### [Texte à lire]
________________________________________
86. Tout ceci est tiré de saint Bernard et saint Bonaventure; en sorte que, selon eux, nous avons trois degrés à monter pour aller à Dieu: le premier, qui est le plus
proche de nous et le plus conforme à notre capacité, est Marie; le second est Jésus-Christ; et le troisième est Dieu
le Père. Pour aller à Jésus, il faut aller à Marie, c'est notre médiatrice d'intercession; pour aller au Père éternel,
il faut aller à Jésus, c'est notre médiateur de rédemption. Or, par la dévotion que je dirai ci-après, c'est l'ordre
qu'on garde parfaitement.
87. Cinquième vérité. - Il est très difficile,
vu notre faiblesse et fragilité, que nous conservions en nous les grâces et les trésors que nous avons reçus de Dieu:
1º Parce que nous avons ce trésor, qui vaut mieux que le ciel et la terre, dans des vases fragiles:
Habemus thesaurum istum in vasis fictilibus (2 Co 4,7), dans un corps corruptible, dans une âme faible et inconstante,
qu'un rien trouble et abat.
88. 2º Parce que les démons, qui sont de fins larrons, veulent nous surprendre à l'impourvu pour nous voler
et dévaliser; ils épient jour et nuit le moment favorable pour cela; ils tournoient incessamment pour nous dévorer,
et nous enlever en un moment, par un péché, tout ce que nous avons pu gagner de grâces et de mérites en plusieurs années.
Leur malice, leur expérience, leurs ruses et leur nombre doivent nous faire infiniment craindre ce malheur,
vu que des personnes plus pleines de grâces, plus riches en vertus, plus fondées en expérience et plus élevées en sainteté,
ont été surprises, volées et pillées malheureusement. Ah! combien a-t-on vu de cèdres du Liban et d'étoiles du firmament
tomber misérablement et perdre toute leur hauteur et leur clarté en peu de temps! D'où vient cet étrange changement?
________________________________________
### [Consignes]
1) Recopiez à l'identique le passage du texte compris entre « 88. 2º Parce » et « en plusieurs années. », bornes incluses.
2) Réécrivez, s'il vous plaît, sous forme de liste le paragraphe du texte qui commence par « Tout ceci est tiré de saint Bernard », en conservant ses faits principaux.

### [Liste des données]
________________________________________
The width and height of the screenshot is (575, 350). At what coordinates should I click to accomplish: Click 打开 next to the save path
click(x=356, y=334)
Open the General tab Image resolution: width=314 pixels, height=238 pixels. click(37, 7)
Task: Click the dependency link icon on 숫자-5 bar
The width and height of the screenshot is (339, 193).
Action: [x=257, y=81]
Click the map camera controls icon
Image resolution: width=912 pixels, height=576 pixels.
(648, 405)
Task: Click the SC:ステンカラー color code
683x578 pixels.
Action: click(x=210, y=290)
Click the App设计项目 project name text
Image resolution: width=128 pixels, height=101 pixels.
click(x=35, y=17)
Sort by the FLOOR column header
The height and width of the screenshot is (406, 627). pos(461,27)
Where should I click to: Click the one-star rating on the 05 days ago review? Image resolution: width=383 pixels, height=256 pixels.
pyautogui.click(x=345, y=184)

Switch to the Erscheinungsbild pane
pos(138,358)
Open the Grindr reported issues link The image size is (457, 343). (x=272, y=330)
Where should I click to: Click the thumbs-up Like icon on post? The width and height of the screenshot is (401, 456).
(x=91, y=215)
________________________________________
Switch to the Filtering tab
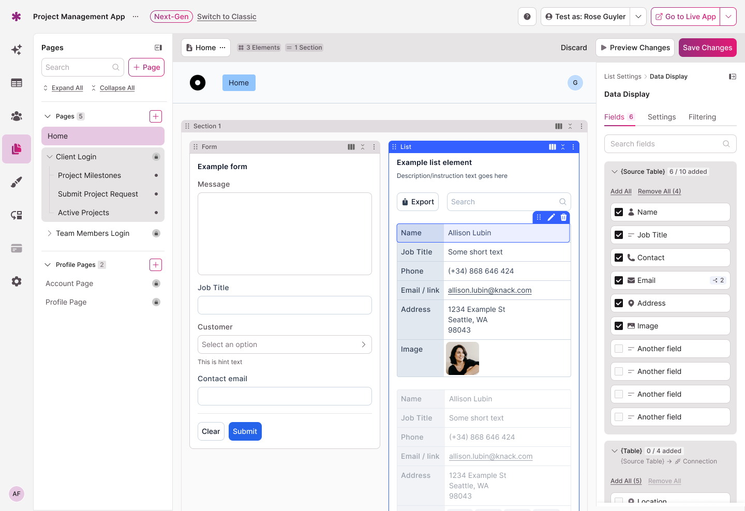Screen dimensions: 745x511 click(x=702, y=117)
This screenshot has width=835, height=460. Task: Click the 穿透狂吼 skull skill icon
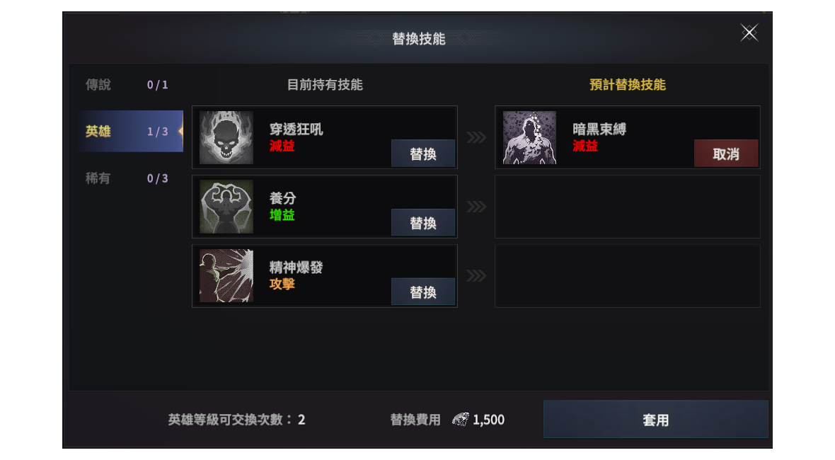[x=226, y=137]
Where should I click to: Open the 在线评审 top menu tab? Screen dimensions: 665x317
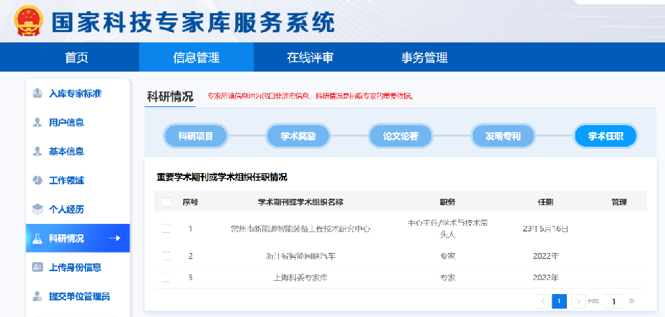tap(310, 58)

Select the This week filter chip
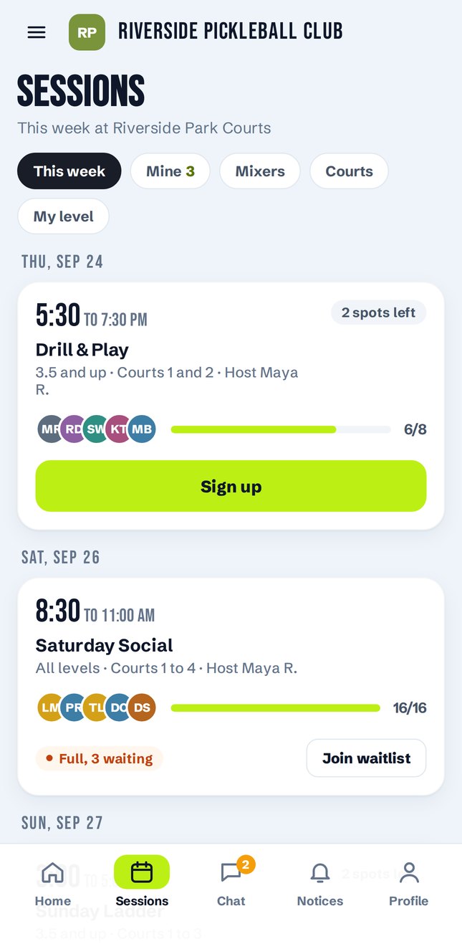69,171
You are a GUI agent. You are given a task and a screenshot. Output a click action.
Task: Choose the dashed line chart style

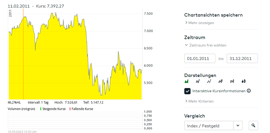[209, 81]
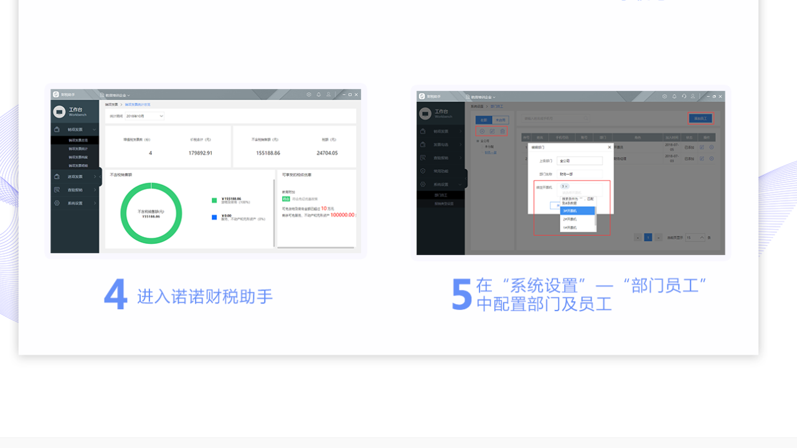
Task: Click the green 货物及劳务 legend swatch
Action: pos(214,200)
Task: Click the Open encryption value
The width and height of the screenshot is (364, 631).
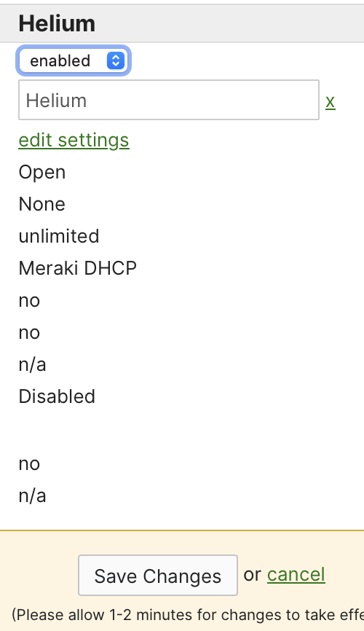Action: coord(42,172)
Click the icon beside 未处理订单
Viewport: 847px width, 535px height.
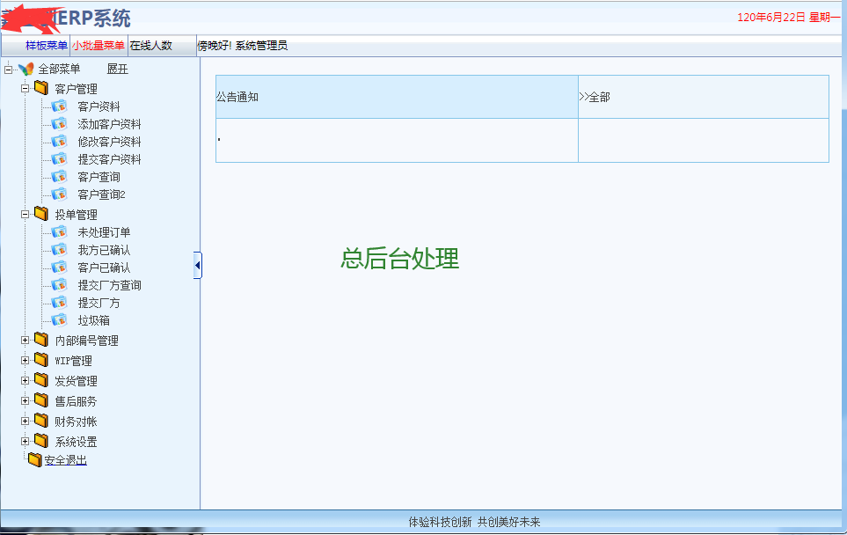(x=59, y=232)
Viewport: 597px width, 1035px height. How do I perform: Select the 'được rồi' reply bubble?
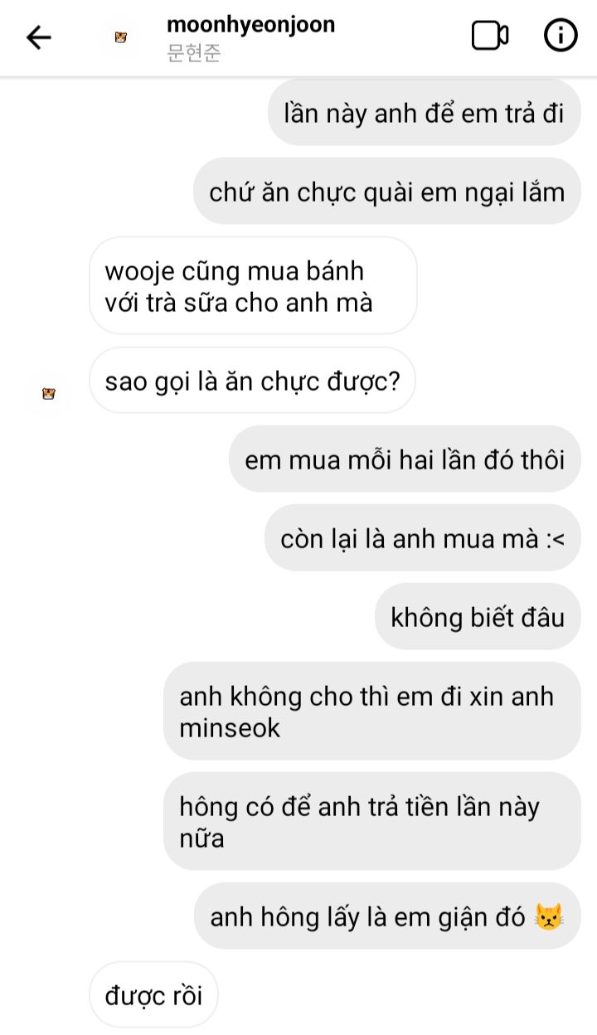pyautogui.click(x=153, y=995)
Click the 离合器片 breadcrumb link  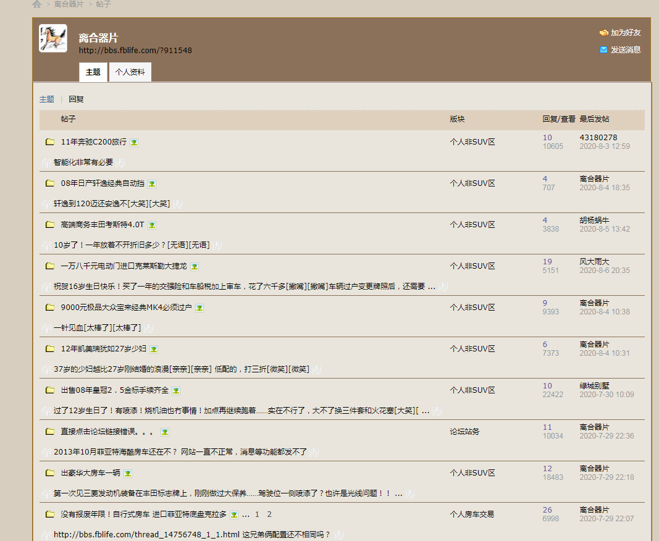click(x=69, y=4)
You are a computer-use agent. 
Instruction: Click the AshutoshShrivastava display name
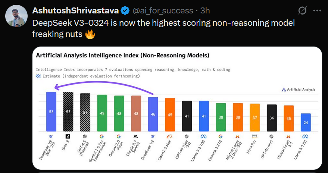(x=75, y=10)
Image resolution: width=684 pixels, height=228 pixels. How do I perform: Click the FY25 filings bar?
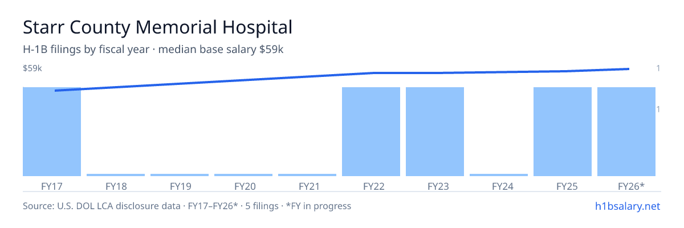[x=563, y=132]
________________________________________
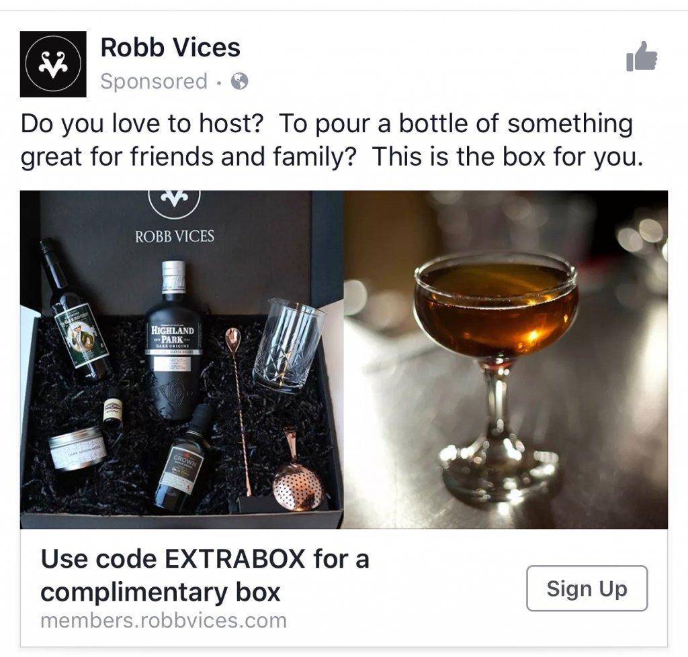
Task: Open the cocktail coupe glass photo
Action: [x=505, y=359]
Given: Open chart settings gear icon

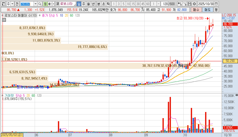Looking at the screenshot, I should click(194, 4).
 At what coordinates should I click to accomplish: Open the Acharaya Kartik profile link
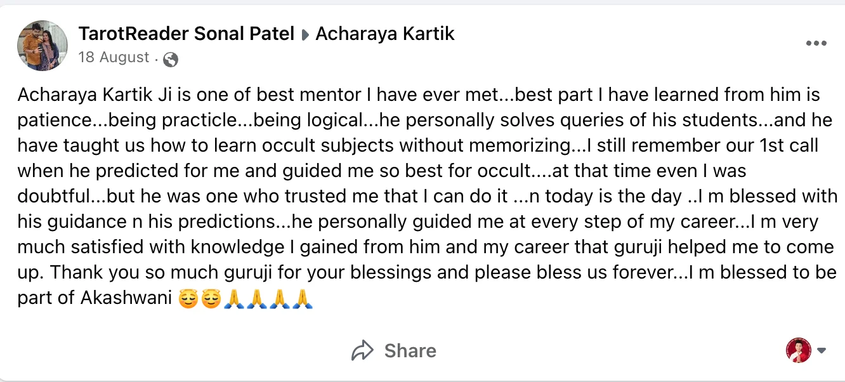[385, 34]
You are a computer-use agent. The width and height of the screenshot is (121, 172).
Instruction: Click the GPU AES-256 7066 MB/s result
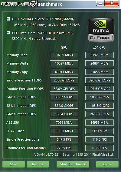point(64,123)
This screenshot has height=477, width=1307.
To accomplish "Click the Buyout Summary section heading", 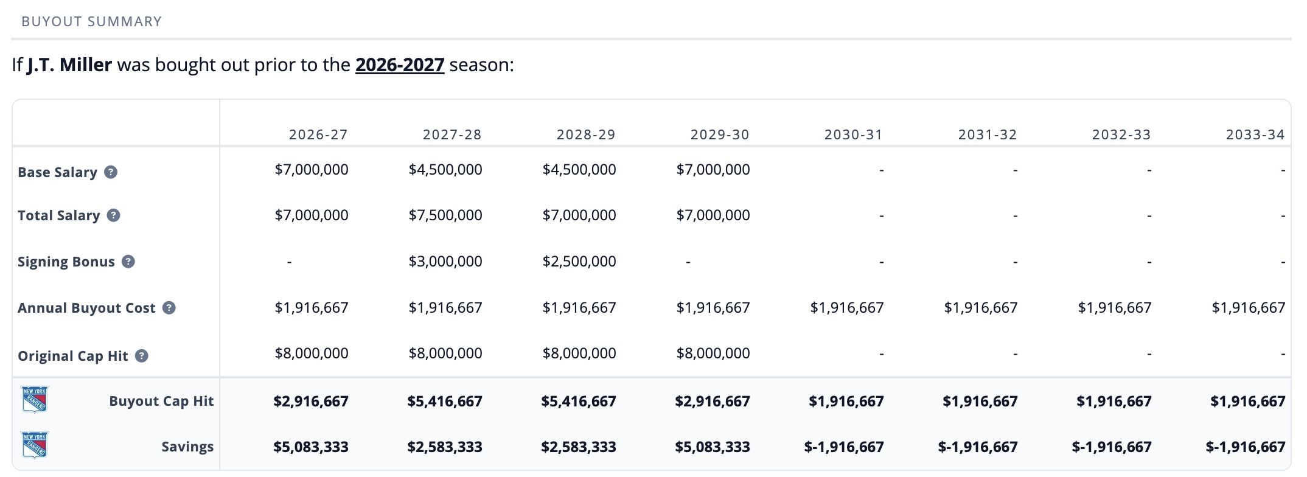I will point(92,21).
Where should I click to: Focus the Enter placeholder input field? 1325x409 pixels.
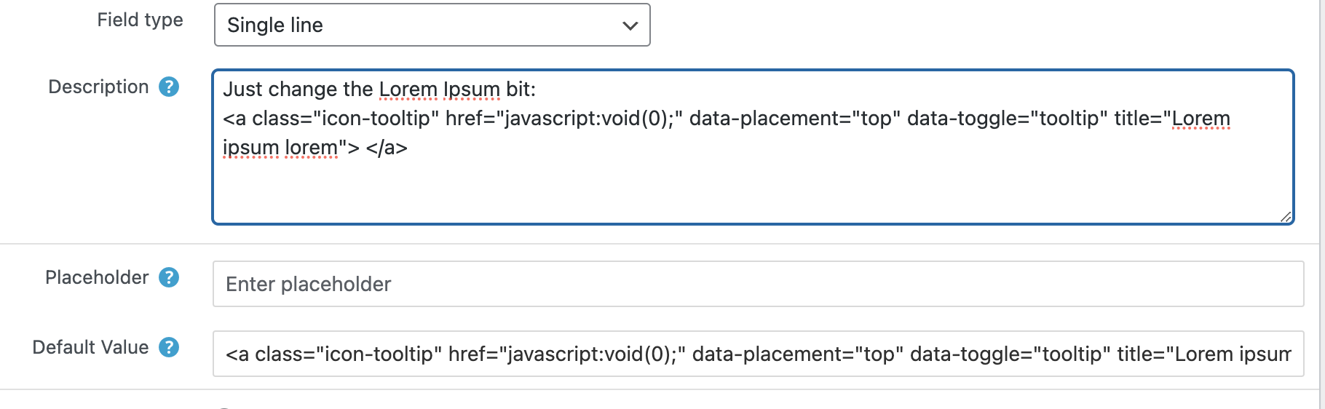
________________________________________
### [Réponses par tâche]
1)
88. 2º Parce que les démons, qui sont de fins larrons, veulent nous surprendre à l'impourvu pour nous voler
et dévaliser; ils épient jour et nuit le moment favorable pour cela; ils tournoient incessamment pour nous dévorer,
et nous enlever en un moment, par un péché, tout ce que nous avons pu gagner de grâces et de mérites en plusieurs années.

2)
- Source : saint Bernard et saint Bonaventure.
- Trois degrés mènent à Dieu : Marie (le plus proche de nous et le plus conforme à notre capacité), puis Jésus-Christ, puis Dieu le Père.
- Pour aller à Jésus, il faut aller à Marie, notre médiatrice d'intercession.
- Pour aller au Père éternel, il faut aller à Jésus, notre médiateur de rédemption.
- La dévotion présentée plus loin garde parfaitement cet ordre.